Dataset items
---*---

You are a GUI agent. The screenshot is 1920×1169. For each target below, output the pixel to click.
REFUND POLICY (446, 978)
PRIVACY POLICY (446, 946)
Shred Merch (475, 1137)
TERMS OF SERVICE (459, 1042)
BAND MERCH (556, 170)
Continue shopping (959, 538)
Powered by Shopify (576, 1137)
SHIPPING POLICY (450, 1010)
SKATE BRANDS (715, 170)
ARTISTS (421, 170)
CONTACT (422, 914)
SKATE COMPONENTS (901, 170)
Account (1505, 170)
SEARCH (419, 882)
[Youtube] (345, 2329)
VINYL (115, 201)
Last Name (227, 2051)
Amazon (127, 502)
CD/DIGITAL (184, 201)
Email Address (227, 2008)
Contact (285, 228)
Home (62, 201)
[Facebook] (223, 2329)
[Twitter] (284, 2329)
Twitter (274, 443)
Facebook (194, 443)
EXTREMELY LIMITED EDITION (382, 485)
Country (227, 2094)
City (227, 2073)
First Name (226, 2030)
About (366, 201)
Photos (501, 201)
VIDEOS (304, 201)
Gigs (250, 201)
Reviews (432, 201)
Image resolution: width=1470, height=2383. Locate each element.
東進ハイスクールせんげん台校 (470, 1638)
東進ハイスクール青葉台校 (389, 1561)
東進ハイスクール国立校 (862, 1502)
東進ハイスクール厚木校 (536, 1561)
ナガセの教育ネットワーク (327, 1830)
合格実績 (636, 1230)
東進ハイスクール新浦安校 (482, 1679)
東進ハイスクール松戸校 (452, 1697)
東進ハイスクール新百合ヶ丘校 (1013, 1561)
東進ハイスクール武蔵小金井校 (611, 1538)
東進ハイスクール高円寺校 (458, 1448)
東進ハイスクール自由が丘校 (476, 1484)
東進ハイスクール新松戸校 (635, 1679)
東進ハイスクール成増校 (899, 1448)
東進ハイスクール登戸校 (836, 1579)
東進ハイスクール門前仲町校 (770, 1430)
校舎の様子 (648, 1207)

---*---

▸ Task objective:
In this exercise, repeat the entries above verbatim.

▸ Result for this task:
You are a GUI agent. The screenshot is 1920×1169. For each target below, output the pixel to click.
REFUND POLICY (446, 978)
PRIVACY POLICY (446, 946)
Shred Merch (475, 1137)
TERMS OF SERVICE (459, 1042)
BAND MERCH (556, 170)
Continue shopping (959, 538)
Powered by Shopify (576, 1137)
SHIPPING POLICY (450, 1010)
SKATE BRANDS (715, 170)
ARTISTS (421, 170)
CONTACT (422, 914)
SKATE COMPONENTS (901, 170)
Account (1505, 170)
SEARCH (419, 882)
[Youtube] (345, 2329)
VINYL (115, 201)
Last Name (227, 2051)
Amazon (127, 502)
CD/DIGITAL (184, 201)
Email Address (227, 2008)
Contact (285, 228)
Home (62, 201)
[Facebook] (223, 2329)
[Twitter] (284, 2329)
Twitter (274, 443)
Facebook (194, 443)
EXTREMELY LIMITED EDITION (382, 485)
Country (227, 2094)
City (227, 2073)
First Name (226, 2030)
About (366, 201)
Photos (501, 201)
VIDEOS (304, 201)
Gigs (250, 201)
Reviews (432, 201)
Image resolution: width=1470, height=2383. Locate each element.
東進ハイスクールせんげん台校 (470, 1638)
東進ハイスクール青葉台校 (389, 1561)
東進ハイスクール国立校 (862, 1502)
東進ハイスクール厚木校 (536, 1561)
ナガセの教育ネットワーク (327, 1830)
合格実績 (636, 1230)
東進ハイスクール新浦安校 (482, 1679)
東進ハイスクール松戸校 (452, 1697)
東進ハイスクール新百合ヶ丘校 (1013, 1561)
東進ハイスクール武蔵小金井校 (611, 1538)
東進ハイスクール高円寺校 (458, 1448)
東進ハイスクール自由が丘校 (476, 1484)
東進ハイスクール新松戸校 (635, 1679)
東進ハイスクール成増校 (899, 1448)
東進ハイスクール登戸校 (836, 1579)
東進ハイスクール門前仲町校 (770, 1430)
校舎の様子 (648, 1207)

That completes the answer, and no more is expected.